Mesh : Humans Female Pregnancy Hypothermia / etiology epidemiology Retrospective Studies Operating Rooms Adult Postoperative Complications / etiology epidemiology Cesarean Section / adverse effects Risk Factors Placenta Previa / surgery Anesthesia, General / adverse effects

来  源:   DOI:10.1371/journal.pone.0305951   PDF(Pubmed)

Abstract:
BACKGROUND: Births at advanced maternal ages (≥ 35 years) are increasing. This has been associated with a higher incidence of placenta previa, which increases bleeding risk. Hybrid operating rooms, designed to accommodate interventions and cesarean sections, are becoming more prominent because of their dual capabilities and benefits. However, they have been associated with increased postoperative hypothermia in pediatric settings; moreover, this has not been studied in pregnant women with placenta previa.
METHODS: This retrospective cohort study included pregnant women diagnosed with placenta previa who underwent elective cesarean section under general anesthesia between May 2019 and 2023. The patients were categorized according to the operating room type. The primary outcome was to determine whether the hybrid operating room is a risk factor for immediate postoperative hypothermia, defined as a tympanic membrane temperature below 36.0°C. The secondary outcomes were the effects of immediate postoperative hypothermia on the durations of postanesthetic care unit and postoperative hospital stays and incidence of complications.
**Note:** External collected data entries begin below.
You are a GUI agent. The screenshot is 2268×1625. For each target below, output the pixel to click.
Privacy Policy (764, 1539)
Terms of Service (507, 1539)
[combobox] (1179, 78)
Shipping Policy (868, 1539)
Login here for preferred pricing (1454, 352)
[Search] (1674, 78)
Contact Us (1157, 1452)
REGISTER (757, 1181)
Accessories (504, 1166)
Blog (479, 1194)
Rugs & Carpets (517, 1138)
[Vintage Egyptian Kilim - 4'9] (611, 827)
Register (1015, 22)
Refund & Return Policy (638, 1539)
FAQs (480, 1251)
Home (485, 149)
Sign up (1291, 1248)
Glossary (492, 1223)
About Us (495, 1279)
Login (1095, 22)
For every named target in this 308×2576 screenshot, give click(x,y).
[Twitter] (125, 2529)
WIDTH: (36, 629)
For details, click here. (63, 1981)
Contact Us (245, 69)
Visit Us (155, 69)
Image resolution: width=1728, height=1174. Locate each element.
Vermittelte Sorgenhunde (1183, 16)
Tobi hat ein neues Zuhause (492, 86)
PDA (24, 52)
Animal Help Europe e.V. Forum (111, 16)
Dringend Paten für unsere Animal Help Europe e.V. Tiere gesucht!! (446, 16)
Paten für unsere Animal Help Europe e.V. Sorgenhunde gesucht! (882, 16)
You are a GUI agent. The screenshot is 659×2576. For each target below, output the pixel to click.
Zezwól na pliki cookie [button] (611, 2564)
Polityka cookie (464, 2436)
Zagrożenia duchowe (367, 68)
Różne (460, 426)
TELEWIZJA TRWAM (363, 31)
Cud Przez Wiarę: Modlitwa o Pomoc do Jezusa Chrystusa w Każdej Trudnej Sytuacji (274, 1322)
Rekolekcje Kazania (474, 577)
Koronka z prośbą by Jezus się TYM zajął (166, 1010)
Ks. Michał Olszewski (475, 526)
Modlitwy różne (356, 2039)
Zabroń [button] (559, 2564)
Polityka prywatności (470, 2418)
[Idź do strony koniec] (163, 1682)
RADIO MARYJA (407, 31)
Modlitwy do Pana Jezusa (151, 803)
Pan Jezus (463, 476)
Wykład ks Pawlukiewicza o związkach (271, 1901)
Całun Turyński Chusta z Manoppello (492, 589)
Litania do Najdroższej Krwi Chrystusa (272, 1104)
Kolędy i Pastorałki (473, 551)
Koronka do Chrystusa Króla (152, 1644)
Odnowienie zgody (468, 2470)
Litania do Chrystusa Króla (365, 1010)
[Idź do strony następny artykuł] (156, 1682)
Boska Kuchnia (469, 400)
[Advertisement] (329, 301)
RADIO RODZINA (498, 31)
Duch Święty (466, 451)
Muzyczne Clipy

RESULTS: Immediate postoperative hypothermia (tympanic membrane temperature < 36.0°C) was more prevalent in the hybrid than in the standard operating room group (20% vs. 36.6%, p = 0.033), with a relative risk of 2.86 (95% confidence interval 1.24-6.64, p < 0.001). Patients undergoing surgery in the hybrid operating room who experienced immediate postoperative hypothermia stayed longer in the postanesthetic care unit (26 min vs. 40 min, p < 0.001) and in the hospital after surgery (4 days; range 3-5 vs. 4 days; range 4-11, p = 0.021). However, the complication rates of both groups were not significantly different (11.3% vs 7.3%, p = 0.743).
CONCLUSIONS: Hybrid operating rooms may increase the risk of postoperative hypothermia. Postoperative hypothermia is associated with prolonged postanesthetic care unit and hospital stays. Preventing hypothermia in patients in hybrid operating rooms is of utmost importance.
摘要:
背景:高龄产妇年龄(≥35岁)的出生率正在增加。这与前置胎盘的发病率较高有关,增加出血风险。混合手术室,旨在适应干预措施和剖宫产,由于它们的双重能力和利益而变得更加突出。然而,它们与儿科患者术后体温过低增加有关;此外,尚未在前置胎盘的孕妇中进行研究。
方法:这项回顾性队列研究包括2019年5月至2023年5月在全身麻醉下进行择期剖宫产的被诊断为前置胎盘的孕妇。根据手术室类型对患者进行分类。主要结果是确定混合手术室是否是术后立即低体温的危险因素,定义为鼓膜温度低于36.0°C。次要结果是术后即刻低温对麻醉后监护病房持续时间和术后住院时间以及并发症发生率的影响。
结果:与标准手术室组相比,杂交组术后即刻低温(鼓膜温度<36.0°C)更为普遍(20%vs.36.6%,p=0.033),相对危险度为2.86(95%置信区间1.24-6.64,p<0.001)。在混合手术室接受手术的患者在术后立即出现体温过低的患者在麻醉后护理单元中停留的时间更长(26分钟与40分钟,p<0.001)和手术后住院(4天;范围3-5vs.4天;范围4-11,p=0.021)。然而,两组的并发症发生率没有显着差异(11.3%vs7.3%,p=0.743)。
结论:混合手术室可能会增加术后低体温的风险。术后体温过低与麻醉后监护病房和住院时间延长有关。在混合手术室中预防患者体温过低至关重要。